В середине мая 1995 года авторы этой книги оказались в Париже и присутствовали на вечере в зале Пушкинского центра. Александр Глезер представлял публике Валерию Нарбикову, Виктора Ерофеева и Генриха Сапгира — авторов издательства «Третья волна» и журнала «Стрелец». Сапгира принимали восторженно, особенно стихотворение «Летучая фраза» (из книги «Развитие метода», 1991)[292]: «любит русский писатель как русский (это известно) / любит русский писатель как никто (это возможно) / любит русский писатель: никто я! никто! (это слыхали) / никто не любит как русский писатель (это уже перебор) // есть русский писатель и есть русский никто / любит русский никто как русский / любит русский никто как русский писатель / любит русский никто как никто <…>»[293].

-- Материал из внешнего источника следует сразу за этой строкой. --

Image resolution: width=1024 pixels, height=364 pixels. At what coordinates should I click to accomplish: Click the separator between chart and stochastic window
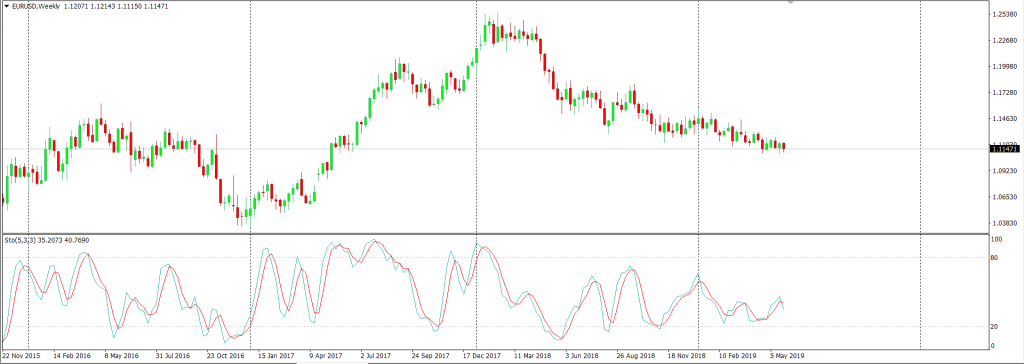click(x=493, y=233)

Интересно было найти в современной Сапгиру американской поэзии подобие принципам прекрасной лирико-аналитический тавтологии, которые разрабатывал Сапгир вслед за Гертрудой Стайн, научившей этому методу поэтов XX века (см. знаменитую матрицу Г. Стайн «Rose is a rose is a rose» из стихотворения «Sacred Emily», 1913). Приводим несколько строк из стихотворения Ч. К. Вильямса (С. К. Williams, р. 1936) «This Happened», впервые опубликованного в журнале «The New Yorker» в 2001 году: «<…> A casual impulse, a fancy, never throught of until now, hardly thought of even now… / No, more than impulse or fancy, the girl knows what she’s doing, / the girl means something, the girl means to mean, / because, it occurs to her in that instant, the beautiful or not, bright yes or no, / she’s not who she is, she’s not the person she is, and the reason, she suddenly knows <…>»[294]. У Ч. К. Вильямса к слегка популяризованному и разбавленному «методу» Гертруды Стайн добавлена интонация Уоллеса Стивенса. У Сапгира прием звучит более оригинально, остро, беспощадно, как и у самой Стайн: «I have sat with so many. I have sat with wives who were not wives, of geniuses who were real geniuses. I have sat with real wives of geniuses who were not real geniuses. I have sat with wives of geniuses, of near geniuses, of would be geniuses, in short I have sat very often and very long with many wives and wives of many geniuses».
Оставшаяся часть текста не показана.